When Nova deletes an instance, it calls
DELETE /v2/accelerator_requests. For devices that support
cleaning (device.supports_cleaning), the Cyborg conductor
dispatches a cleanup_device(context, device) RPC cast to the
agent on the device’s host (see RPC API impact section). For
non-NVMe devices, the conductor transitions the device directly to
available without an RPC. During cleanup of NVMe devices, all
device state management is handled by the agent, not the conductor.
On the agent side, the agent sets
device_state to pending_cleaning, then to cleaning, and
dispatches cleanup to a futurist thread pool with a configurable
timeout (see Timeout and Crash Recovery section). All nvme-cli
commands run under privsep with per-device locking as described in the
Security impact section.
The agent executes exactly the cleanup action that was locked in during
discovery (see Discovery and Cleanup Resolution section above). There
is no runtime fallback. If the action fails, the device moves to
error state. Operators can re-trigger cleanup via
POST /v2/devices/{uuid}/clean; the retry uses the same locked-in
action.
NVMe cleanup requires the controller character device (/dev/nvmeN)
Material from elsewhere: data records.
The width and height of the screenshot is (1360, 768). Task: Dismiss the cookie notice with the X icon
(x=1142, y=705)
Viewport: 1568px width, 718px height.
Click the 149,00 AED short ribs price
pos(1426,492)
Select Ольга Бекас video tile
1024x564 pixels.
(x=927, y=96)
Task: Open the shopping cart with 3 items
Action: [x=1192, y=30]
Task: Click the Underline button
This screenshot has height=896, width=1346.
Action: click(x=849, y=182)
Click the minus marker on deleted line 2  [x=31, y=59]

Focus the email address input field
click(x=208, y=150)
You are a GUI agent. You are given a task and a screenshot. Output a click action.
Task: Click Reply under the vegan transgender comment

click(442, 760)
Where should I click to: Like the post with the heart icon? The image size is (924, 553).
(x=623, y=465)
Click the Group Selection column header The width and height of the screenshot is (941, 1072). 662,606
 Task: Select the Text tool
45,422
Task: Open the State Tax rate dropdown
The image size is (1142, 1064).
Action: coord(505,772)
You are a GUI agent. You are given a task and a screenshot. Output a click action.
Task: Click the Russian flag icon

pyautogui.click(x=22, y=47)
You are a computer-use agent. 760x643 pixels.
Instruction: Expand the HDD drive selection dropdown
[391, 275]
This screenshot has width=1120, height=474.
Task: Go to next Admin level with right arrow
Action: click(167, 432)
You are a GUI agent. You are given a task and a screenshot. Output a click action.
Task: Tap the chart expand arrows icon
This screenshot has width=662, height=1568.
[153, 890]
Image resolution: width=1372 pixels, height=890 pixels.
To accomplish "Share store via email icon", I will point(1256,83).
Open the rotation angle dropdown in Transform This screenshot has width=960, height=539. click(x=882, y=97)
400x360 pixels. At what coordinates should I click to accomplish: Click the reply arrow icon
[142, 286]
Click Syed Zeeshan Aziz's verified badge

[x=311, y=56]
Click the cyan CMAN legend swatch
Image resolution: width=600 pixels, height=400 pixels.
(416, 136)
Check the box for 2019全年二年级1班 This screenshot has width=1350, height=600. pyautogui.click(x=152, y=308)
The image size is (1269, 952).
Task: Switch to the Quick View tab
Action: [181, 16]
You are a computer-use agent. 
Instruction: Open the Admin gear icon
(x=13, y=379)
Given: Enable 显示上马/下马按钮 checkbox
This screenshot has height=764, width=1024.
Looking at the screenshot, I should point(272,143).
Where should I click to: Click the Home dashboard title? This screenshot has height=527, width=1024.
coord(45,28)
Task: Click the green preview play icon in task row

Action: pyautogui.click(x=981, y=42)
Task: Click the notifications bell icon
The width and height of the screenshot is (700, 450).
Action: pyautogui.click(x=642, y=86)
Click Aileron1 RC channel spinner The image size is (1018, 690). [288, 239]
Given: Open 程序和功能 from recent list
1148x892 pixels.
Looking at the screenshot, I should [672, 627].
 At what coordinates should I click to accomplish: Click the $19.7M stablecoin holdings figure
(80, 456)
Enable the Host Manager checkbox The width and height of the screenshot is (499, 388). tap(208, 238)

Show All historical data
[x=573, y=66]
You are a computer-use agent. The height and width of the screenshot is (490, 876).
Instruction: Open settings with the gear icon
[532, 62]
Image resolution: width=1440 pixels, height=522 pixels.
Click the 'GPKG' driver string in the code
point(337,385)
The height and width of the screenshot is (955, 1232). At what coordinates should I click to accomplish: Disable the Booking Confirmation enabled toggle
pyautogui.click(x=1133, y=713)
to be accessible on the host after the guest is destroyed. Libvirt’s
managed mode handles this: it rebinds the device to the host NVMe
kernel driver on guest teardown. Driver binding is entirely managed
by libvirt; Cyborg assumes the device is already bound to the host
driver when cleanup begins.
Cleanup execution order
For sanitize-based cleanup:
Resolve the NVMe controller device from the PCI address
Check sanitize status; if a previous sanitize is still running, poll it instead of starting a new one
Run the selected sanitize action (sanitize erases the entire controller regardless of how many namespaces exist)
Poll until completion, failure, or timeout
Move the device to
availableon success, orerroron failure
For zero-based cleanup:
Resolve the NVMe controller device from the PCI address
If more than one namespace exists, delete all namespaces and create a single namespace covering the full device (so the entire storage is exposed for zeroing)
Write zeroes to the full device (
nvme write-zeroesif supported, otherwiseshred)Move the device to
availableon success, orerroron failure
After cleanup, the controller is available with no specific namespace layout guaranteed. The next tenant decides how to configure it.
Device State Machine¶
The device lifecycle is tracked using a new device_state field
added to the Device versioned object (cyborg/objects/device.py)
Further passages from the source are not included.